DATA SHOWN =
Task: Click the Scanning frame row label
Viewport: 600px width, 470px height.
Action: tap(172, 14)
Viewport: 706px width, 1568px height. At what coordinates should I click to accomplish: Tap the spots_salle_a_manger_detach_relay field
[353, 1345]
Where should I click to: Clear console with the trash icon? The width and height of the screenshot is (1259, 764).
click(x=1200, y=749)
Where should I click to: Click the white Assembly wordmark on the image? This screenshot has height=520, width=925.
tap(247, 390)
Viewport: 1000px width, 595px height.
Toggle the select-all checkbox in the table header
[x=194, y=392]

---

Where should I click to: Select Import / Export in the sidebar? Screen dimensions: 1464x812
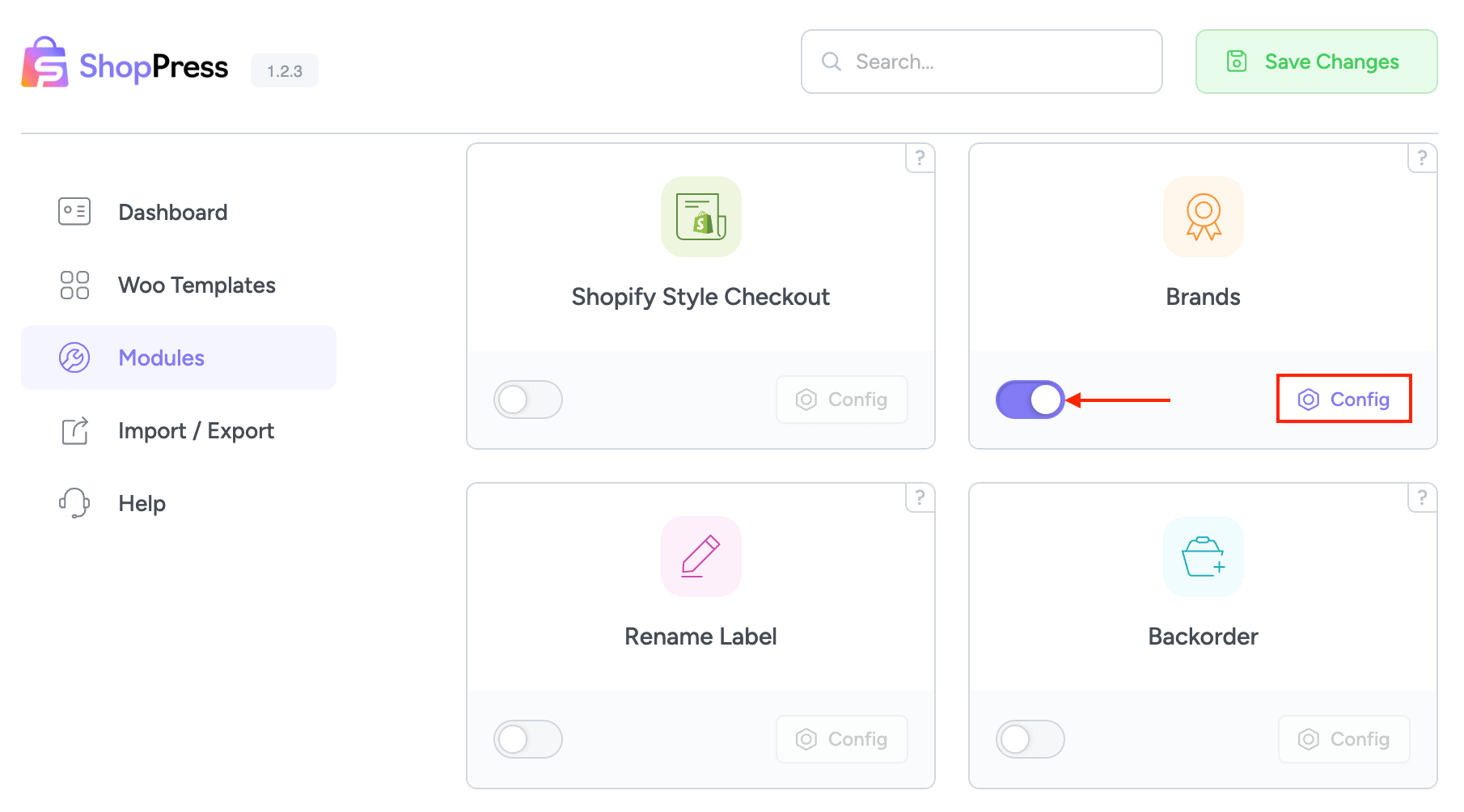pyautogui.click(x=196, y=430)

WHAT THIS TASK INVOLVES =
Using the listing above, return word for word each line from the one that has "Where should I click to: Clear" through the one that has "Viewport: 1000px width, 595px height.", and no line outside that range.

ANSWER TO THIS EXERCISE =
Where should I click to: Clear console with the trash icon? The width and height of the screenshot is (1259, 764).
click(x=1200, y=749)
Where should I click to: Click the white Assembly wordmark on the image? This screenshot has height=520, width=925.
tap(247, 390)
Viewport: 1000px width, 595px height.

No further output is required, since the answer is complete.